What to work on → Pull out of the data below the stretch of lines bounded by the one containing "Task: Enable the 'neurčito' checkbox" and the one containing "1534x814 pixels.", both bounds included, unchanged.

Provided information →
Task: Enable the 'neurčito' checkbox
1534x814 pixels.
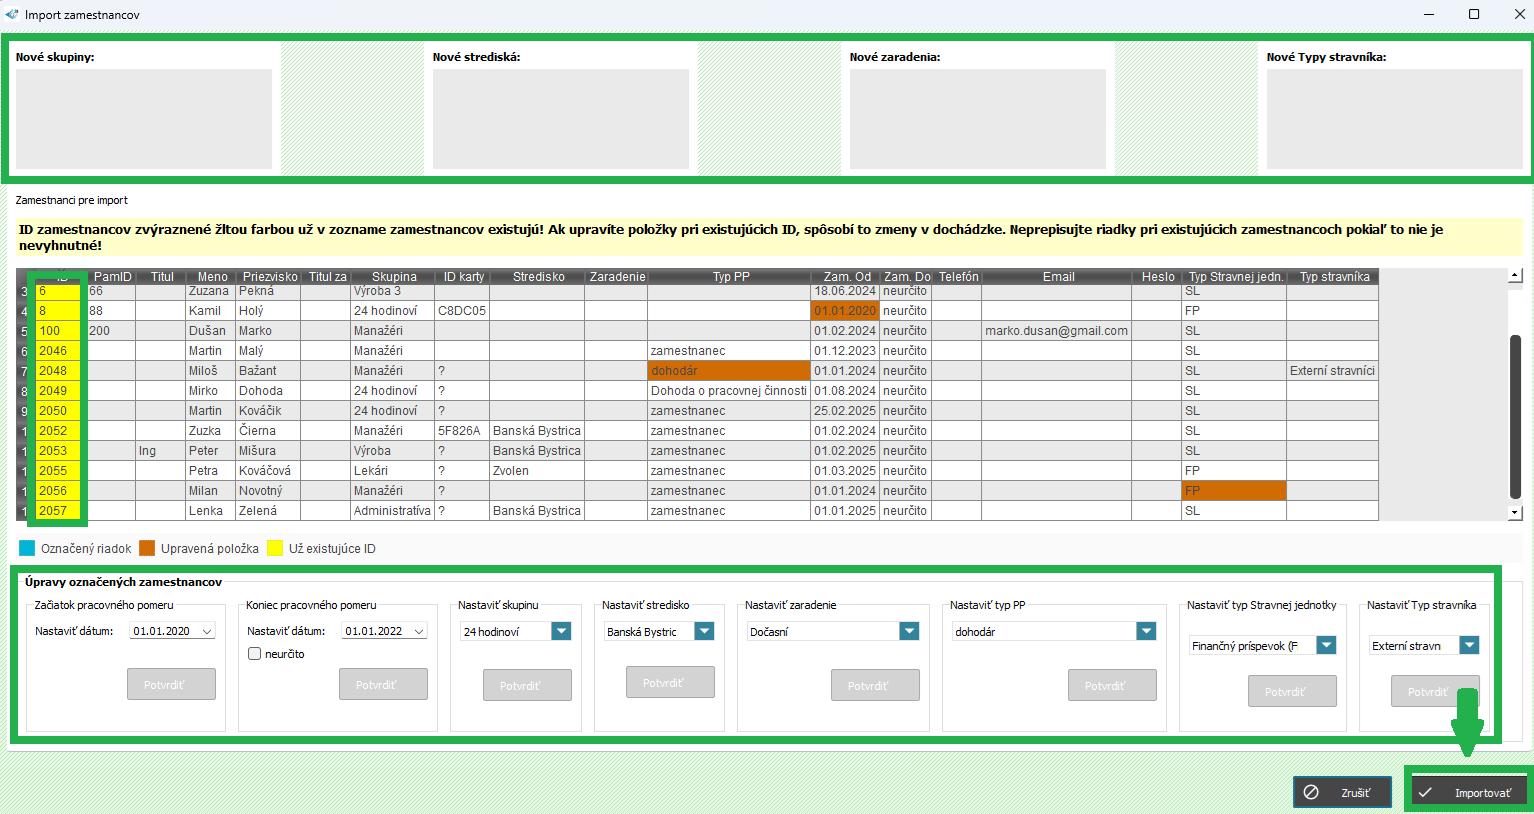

...

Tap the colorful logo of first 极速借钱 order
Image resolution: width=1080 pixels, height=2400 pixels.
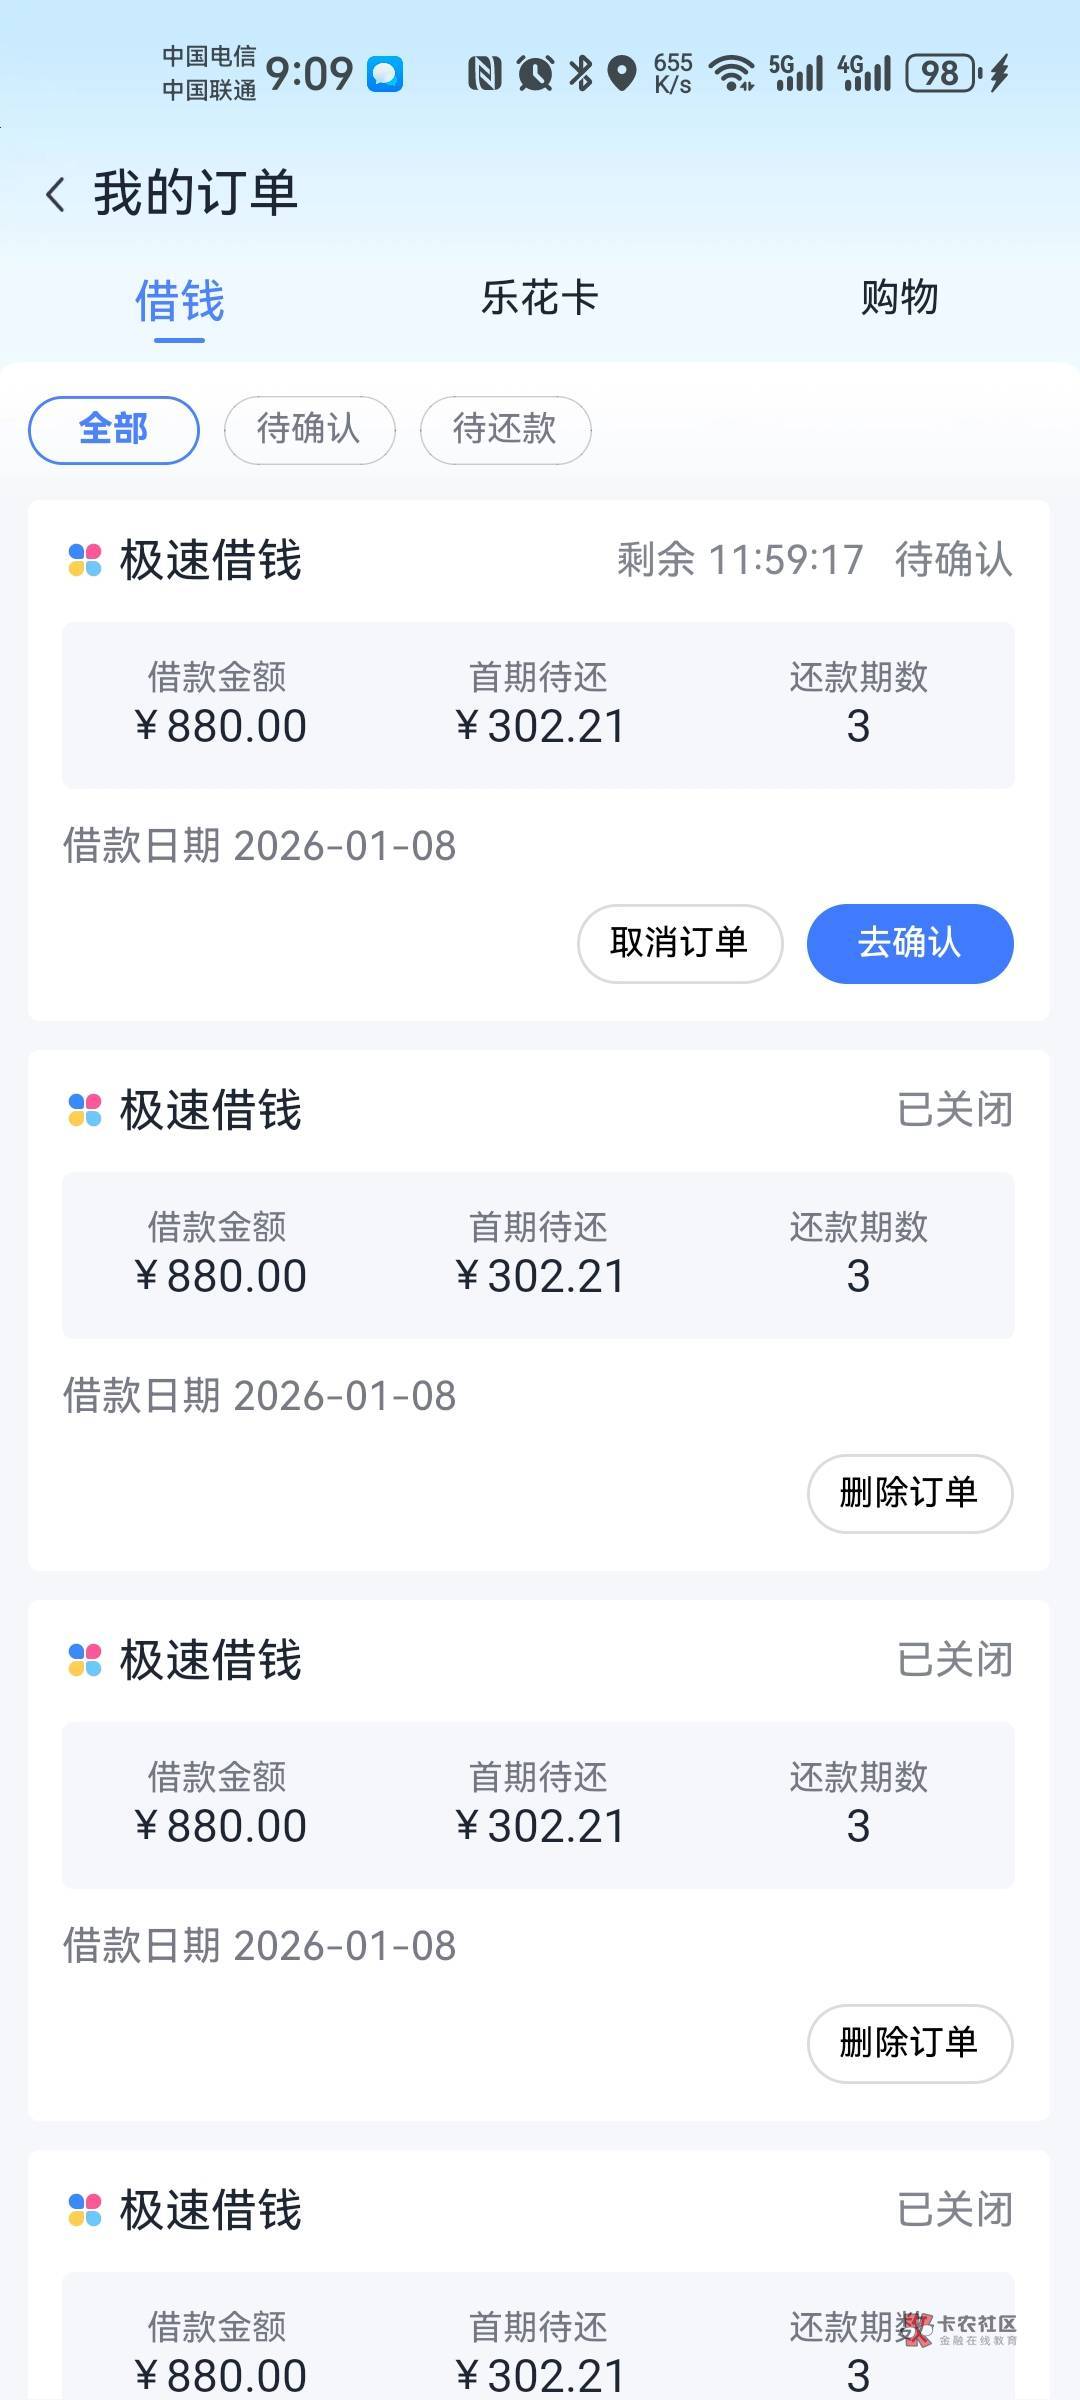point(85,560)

Answer space →
Task: Enable the 'neurčito' checkbox
1534x814 pixels.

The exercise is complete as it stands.